Top of DOCUMENT SEGMENT

As with any microscopy, lateral spatial resolution problems in SP microscopy can not be discussed without addressing the question of contrast. From Figures 3(b)-(e), the superior contrasted images with higher maximum-to-minimum ratios are found in the gold film condition due to the optimal thickness at a longer excitation wavelength. From the experimental results and prior studies, a non-absorbing dielectric spacer (a thiol SAM and a collagen layer) that is 6.1 nm thick not only reduces the effect of metallic surface-induced fluorophore quenching at very short distances in SP-enhanced fluorescence microscopy, but also promotes high contrast SP images without loss of lateral resolution [12,21,27]. Therefore, associated with the thinner silver film setup, the SP phase image shows an acceptable lateral resolution, while an SP-enhanced fluorescence image can also be enhanced significantly.
B. Appropriate setup for surface plasmon-enhanced fluorescence excitation
Recent investigations have supported the contention that thrombomodulin, an integral membrane glycoprotein, plays an important role in extravascular activities [28] and thrombomodulin-mediated cell adhesion [29]. As indicated in Figures 4(a) & (b), the SP-enhanced fluorescence imaging of a living melanoma-GFP-tagged thrombomodulin cell can be realized at an incident angle of 77.5o associated with the maximum fluorescence enhancement by making utilization of the bottom oil-immersion objective through the thinner silver film as well as the upper water-immersion objective. The fluorescence signal collected from the bottom objective is quenched when a thicker sliver film is adopted. A five times brighter fluorescent live cell image via the SPs can be observed by the bottom oil-immersion objective based on the appropriate microscopy setup. Compared to the observation of melanoma-GFP-tagged thrombomodulin cells through the culture medium with the water-immersion objective, better collection efficiency and spatial resolution of SP-enhanced fluorescence images can be obtained by the use of the oil-immersion objective with a higher NA value, as shown in Figures 4(a) & (b).
The decrease in thickness of the silver film solves the two problems regarding imaging in fluid via the 1.49 NA oil-immersion objective and improvement in the lateral resolution. Moreover, a simultaneous observation of phase image can be made with this setup.

Bottom of DOCUMENT SEGMENT
Top of RECORD EXTRACTS

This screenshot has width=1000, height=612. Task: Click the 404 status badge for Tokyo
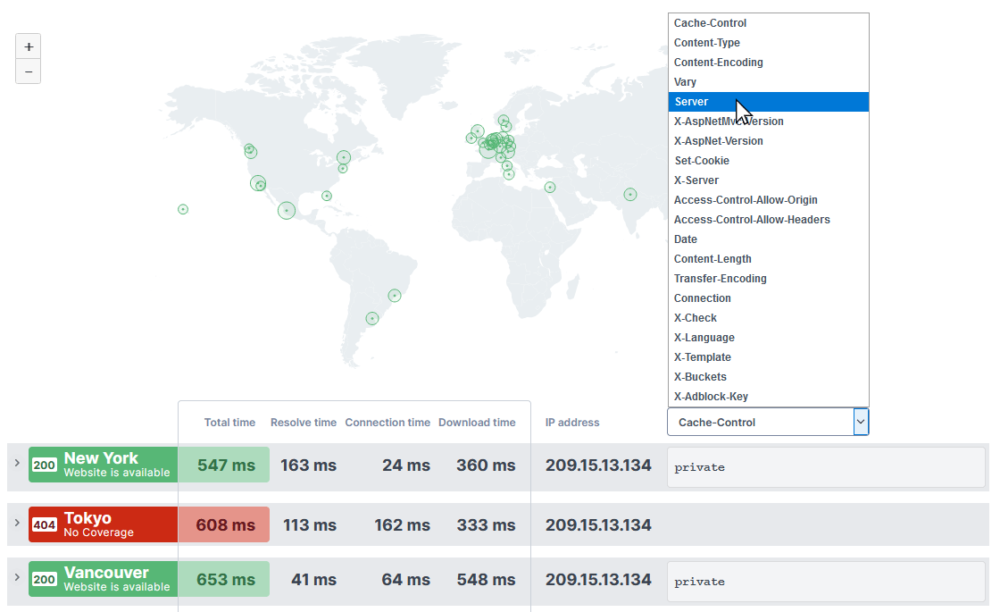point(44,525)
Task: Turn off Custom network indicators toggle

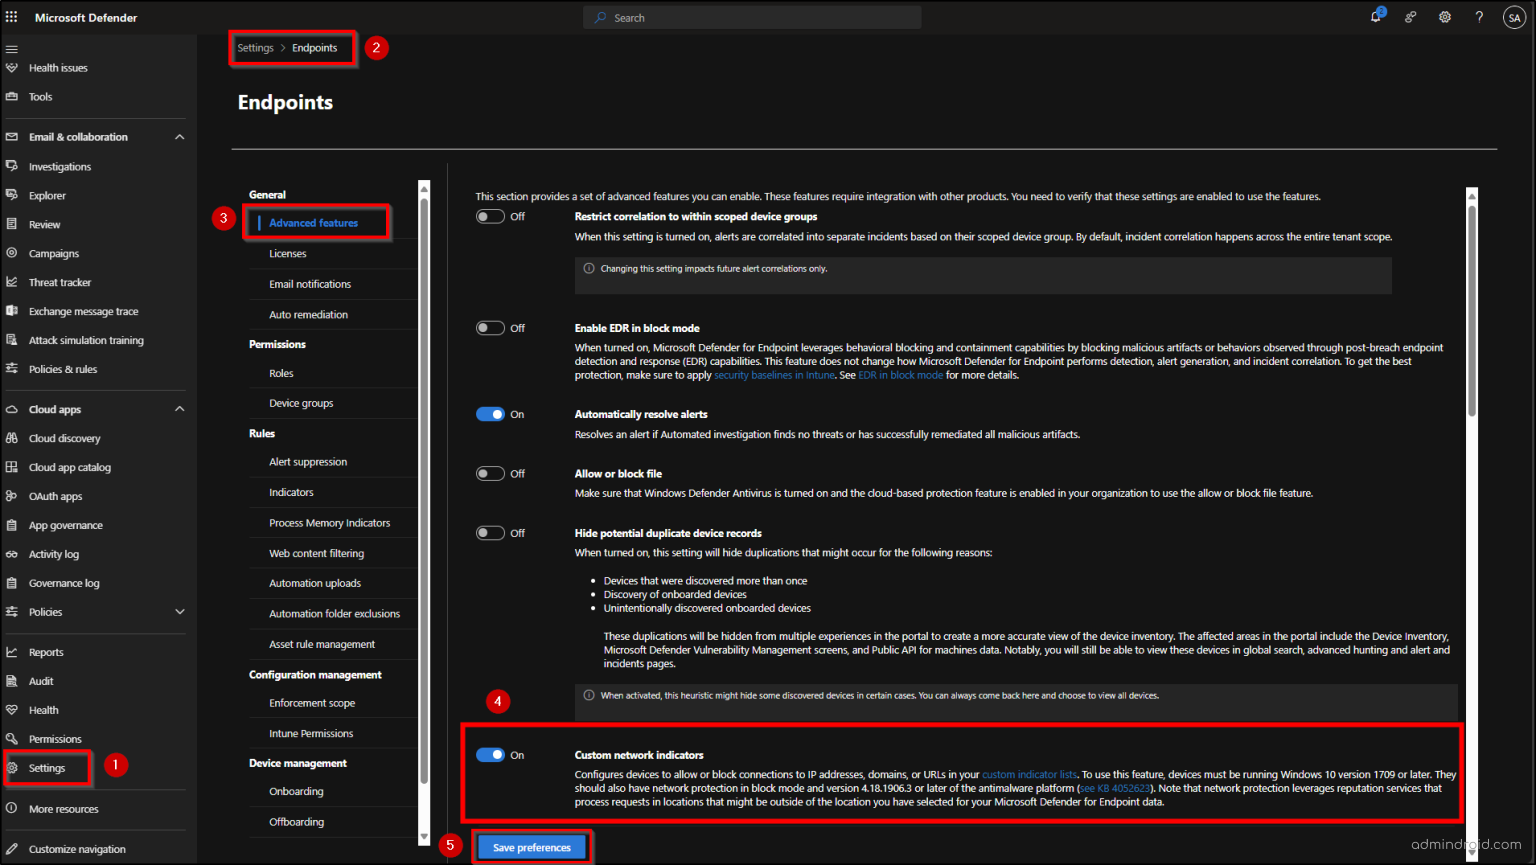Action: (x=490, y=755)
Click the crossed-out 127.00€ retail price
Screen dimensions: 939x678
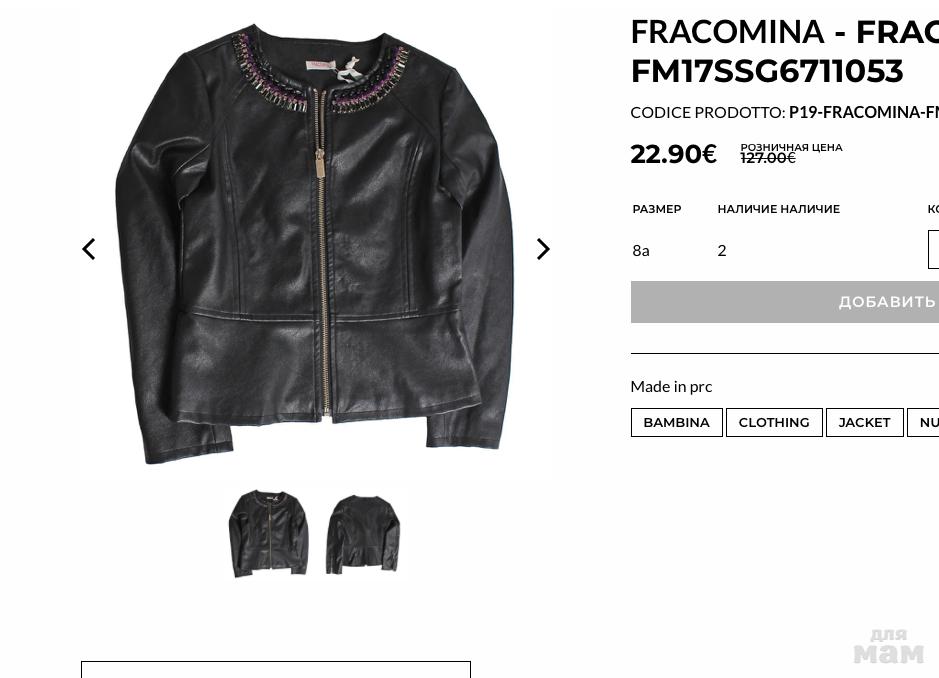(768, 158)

Bottom of RECORD EXTRACTS

◆ THINGS TO DO ◆
1 – Output the text of the surface plasmon microscopy passage word for word, starting with "The decrease in" and going on through "with this setup.".
2 – List every reference number that the surface plasmon microscopy passage cites in square brackets.
You won't need the rows.

◆ EXERCISE RESULTS ◆
1 –
The decrease in thickness of the silver film solves the two problems regarding imaging in fluid via the 1.49 NA oil-immersion objective and improvement in the lateral resolution. Moreover, a simultaneous observation of phase image can be made with this setup.

2 – 12, 21, 27, 28, 29